### Listed records
****************************************

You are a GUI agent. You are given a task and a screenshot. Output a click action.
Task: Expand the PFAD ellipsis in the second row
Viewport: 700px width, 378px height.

****************************************

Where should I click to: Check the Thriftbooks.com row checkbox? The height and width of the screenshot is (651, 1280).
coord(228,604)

****************************************

### Task
Could you return exactly the stretch of the data above that starts at the line with "You are a GUI" and ends at the line with "Viewport: 700px width, 378px height.", both lines included?

### Task response
You are a GUI agent. You are given a task and a screenshot. Output a click action.
Task: Expand the PFAD ellipsis in the second row
Viewport: 700px width, 378px height.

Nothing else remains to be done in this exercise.